Exercise goal »
Among the records below, find the line that has "0120-980-889 (720, 1331)"; from there, give the lines again exactly, and stop after the line that has "Firmas.lv company profile (126, 1824)".

Pixel coordinate grounding data
========

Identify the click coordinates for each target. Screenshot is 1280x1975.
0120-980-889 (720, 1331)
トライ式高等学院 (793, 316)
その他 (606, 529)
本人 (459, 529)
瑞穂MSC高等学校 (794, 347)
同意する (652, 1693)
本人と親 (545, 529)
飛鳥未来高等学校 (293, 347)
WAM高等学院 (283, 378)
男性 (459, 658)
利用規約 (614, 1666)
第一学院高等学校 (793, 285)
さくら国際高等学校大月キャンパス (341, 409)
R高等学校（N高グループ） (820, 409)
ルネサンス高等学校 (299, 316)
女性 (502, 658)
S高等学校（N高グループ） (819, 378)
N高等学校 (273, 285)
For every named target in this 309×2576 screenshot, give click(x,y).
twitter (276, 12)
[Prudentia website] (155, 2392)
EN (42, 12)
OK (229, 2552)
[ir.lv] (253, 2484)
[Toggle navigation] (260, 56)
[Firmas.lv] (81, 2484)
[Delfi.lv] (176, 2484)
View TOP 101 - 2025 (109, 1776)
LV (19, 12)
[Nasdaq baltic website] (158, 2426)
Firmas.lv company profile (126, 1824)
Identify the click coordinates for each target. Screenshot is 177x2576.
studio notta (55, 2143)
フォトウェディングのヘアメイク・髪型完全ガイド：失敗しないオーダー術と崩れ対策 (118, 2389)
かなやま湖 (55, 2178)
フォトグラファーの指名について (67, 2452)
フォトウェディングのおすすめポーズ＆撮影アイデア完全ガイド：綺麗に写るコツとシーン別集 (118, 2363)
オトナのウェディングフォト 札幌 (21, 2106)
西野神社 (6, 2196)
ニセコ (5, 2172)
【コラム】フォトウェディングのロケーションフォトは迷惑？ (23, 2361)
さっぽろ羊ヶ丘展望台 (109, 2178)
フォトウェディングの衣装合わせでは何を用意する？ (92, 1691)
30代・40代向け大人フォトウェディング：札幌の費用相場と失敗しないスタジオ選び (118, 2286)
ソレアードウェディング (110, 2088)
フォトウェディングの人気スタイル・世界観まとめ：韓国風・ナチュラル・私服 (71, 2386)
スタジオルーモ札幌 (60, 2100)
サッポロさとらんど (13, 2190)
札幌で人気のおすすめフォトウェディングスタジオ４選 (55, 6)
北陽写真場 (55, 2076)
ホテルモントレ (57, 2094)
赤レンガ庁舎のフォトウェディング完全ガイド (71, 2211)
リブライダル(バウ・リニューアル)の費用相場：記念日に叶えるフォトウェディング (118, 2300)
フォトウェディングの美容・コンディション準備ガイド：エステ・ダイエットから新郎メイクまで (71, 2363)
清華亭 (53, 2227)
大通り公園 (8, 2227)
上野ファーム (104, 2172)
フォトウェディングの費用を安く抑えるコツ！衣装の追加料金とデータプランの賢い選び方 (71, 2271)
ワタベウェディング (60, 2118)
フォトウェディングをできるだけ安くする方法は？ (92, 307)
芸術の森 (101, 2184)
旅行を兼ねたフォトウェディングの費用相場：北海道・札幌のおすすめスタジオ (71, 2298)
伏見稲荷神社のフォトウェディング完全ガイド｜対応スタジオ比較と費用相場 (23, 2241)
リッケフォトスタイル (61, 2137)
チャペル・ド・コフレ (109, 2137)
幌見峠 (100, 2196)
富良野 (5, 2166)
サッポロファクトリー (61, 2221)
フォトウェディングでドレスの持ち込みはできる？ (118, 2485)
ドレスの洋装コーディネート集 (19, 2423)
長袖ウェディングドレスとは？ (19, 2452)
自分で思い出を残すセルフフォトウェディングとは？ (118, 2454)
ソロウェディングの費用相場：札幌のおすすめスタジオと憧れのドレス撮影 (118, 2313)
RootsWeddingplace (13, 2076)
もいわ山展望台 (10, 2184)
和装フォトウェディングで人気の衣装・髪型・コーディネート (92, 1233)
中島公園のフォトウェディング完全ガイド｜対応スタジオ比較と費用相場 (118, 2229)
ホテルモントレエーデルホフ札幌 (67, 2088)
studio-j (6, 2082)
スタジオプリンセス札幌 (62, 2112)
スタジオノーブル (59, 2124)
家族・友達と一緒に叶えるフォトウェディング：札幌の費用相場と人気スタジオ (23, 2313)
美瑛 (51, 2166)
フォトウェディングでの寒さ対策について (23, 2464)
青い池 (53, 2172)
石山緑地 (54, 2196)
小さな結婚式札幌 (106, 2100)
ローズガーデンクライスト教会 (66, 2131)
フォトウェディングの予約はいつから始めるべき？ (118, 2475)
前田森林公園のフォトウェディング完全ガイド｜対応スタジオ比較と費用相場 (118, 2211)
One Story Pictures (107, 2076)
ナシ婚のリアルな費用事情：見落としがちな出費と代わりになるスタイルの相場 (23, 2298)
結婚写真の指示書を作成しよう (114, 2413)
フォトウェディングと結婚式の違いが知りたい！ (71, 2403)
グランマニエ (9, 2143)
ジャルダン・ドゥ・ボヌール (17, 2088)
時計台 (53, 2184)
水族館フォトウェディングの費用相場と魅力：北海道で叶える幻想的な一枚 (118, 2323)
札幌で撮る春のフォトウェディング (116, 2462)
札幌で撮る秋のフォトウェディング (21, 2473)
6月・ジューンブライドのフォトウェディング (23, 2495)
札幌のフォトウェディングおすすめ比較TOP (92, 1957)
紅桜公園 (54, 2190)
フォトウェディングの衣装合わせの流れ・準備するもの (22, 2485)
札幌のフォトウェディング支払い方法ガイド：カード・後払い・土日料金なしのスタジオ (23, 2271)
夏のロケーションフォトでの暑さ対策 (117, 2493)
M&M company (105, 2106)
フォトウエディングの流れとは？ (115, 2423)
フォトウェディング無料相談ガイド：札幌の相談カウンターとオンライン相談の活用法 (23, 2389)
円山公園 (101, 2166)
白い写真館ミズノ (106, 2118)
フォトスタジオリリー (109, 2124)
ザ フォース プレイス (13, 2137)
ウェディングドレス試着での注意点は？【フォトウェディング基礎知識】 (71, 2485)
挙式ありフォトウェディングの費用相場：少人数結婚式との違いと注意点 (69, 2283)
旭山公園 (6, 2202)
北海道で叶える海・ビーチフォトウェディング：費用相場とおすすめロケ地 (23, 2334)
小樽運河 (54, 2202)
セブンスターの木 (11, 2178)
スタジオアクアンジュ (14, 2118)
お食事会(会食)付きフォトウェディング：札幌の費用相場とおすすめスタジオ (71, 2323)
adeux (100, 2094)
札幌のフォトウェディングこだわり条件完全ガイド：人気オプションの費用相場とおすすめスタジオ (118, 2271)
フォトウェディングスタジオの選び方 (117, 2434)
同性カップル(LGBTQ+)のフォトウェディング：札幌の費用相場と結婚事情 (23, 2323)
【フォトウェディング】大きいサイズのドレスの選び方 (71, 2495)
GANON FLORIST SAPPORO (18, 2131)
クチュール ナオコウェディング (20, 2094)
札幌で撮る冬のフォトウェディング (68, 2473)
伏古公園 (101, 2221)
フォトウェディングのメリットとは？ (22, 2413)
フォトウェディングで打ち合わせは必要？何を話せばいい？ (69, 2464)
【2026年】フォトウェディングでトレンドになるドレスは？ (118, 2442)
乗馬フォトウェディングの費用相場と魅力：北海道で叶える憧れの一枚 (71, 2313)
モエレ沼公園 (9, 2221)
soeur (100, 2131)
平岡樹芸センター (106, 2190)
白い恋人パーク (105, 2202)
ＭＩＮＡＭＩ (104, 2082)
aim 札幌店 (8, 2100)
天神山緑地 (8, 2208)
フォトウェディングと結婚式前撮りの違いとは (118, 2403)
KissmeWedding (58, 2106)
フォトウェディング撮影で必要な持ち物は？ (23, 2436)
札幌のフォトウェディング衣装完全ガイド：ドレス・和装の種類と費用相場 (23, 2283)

========

Output for this task »
0120-980-889 (720, 1331)
トライ式高等学院 (793, 316)
その他 (606, 529)
本人 (459, 529)
瑞穂MSC高等学校 (794, 347)
同意する (652, 1693)
本人と親 (545, 529)
飛鳥未来高等学校 (293, 347)
WAM高等学院 (283, 378)
男性 (459, 658)
利用規約 (614, 1666)
第一学院高等学校 (793, 285)
さくら国際高等学校大月キャンパス (341, 409)
R高等学校（N高グループ） (820, 409)
ルネサンス高等学校 (299, 316)
女性 (502, 658)
S高等学校（N高グループ） (819, 378)
N高等学校 (273, 285)
For every named target in this 309×2576 screenshot, give click(x,y).
twitter (276, 12)
[Prudentia website] (155, 2392)
EN (42, 12)
OK (229, 2552)
[ir.lv] (253, 2484)
[Toggle navigation] (260, 56)
[Firmas.lv] (81, 2484)
[Delfi.lv] (176, 2484)
View TOP 101 - 2025 (109, 1776)
LV (19, 12)
[Nasdaq baltic website] (158, 2426)
Firmas.lv company profile (126, 1824)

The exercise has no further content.